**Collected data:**
____________

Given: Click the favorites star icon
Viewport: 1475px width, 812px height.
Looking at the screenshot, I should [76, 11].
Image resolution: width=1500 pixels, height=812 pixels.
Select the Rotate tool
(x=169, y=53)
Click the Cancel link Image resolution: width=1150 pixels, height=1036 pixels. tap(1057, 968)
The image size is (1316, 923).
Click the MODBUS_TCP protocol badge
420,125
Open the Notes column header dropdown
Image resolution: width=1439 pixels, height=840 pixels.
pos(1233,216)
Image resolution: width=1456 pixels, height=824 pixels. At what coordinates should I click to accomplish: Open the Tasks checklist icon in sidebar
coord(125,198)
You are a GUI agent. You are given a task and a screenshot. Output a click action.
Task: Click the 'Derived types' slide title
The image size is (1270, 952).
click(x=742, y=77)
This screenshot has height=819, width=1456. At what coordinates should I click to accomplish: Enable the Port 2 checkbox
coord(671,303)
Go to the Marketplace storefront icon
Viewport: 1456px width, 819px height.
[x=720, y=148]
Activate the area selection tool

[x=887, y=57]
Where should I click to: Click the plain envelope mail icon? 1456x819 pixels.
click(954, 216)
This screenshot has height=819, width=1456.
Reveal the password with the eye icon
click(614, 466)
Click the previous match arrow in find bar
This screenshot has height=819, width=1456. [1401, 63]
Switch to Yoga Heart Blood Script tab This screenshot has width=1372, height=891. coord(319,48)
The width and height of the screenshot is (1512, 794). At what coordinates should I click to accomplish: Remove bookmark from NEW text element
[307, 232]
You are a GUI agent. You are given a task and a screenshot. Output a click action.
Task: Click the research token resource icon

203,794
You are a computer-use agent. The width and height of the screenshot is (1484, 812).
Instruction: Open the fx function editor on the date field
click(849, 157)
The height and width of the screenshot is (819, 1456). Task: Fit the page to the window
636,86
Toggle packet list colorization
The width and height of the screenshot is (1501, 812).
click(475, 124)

____________

**Task brief:** With the first line being the one containing "Where should I" and the last line the one containing "Switch to Yoga", transcribe exactly the lines above that fall in that range.

**Solution to this exercise:**
Where should I click to: Click the plain envelope mail icon? 1456x819 pixels.
click(954, 216)
This screenshot has height=819, width=1456.
Reveal the password with the eye icon
click(614, 466)
Click the previous match arrow in find bar
This screenshot has height=819, width=1456. [1401, 63]
Switch to Yoga Heart Blood Script tab This screenshot has width=1372, height=891. coord(319,48)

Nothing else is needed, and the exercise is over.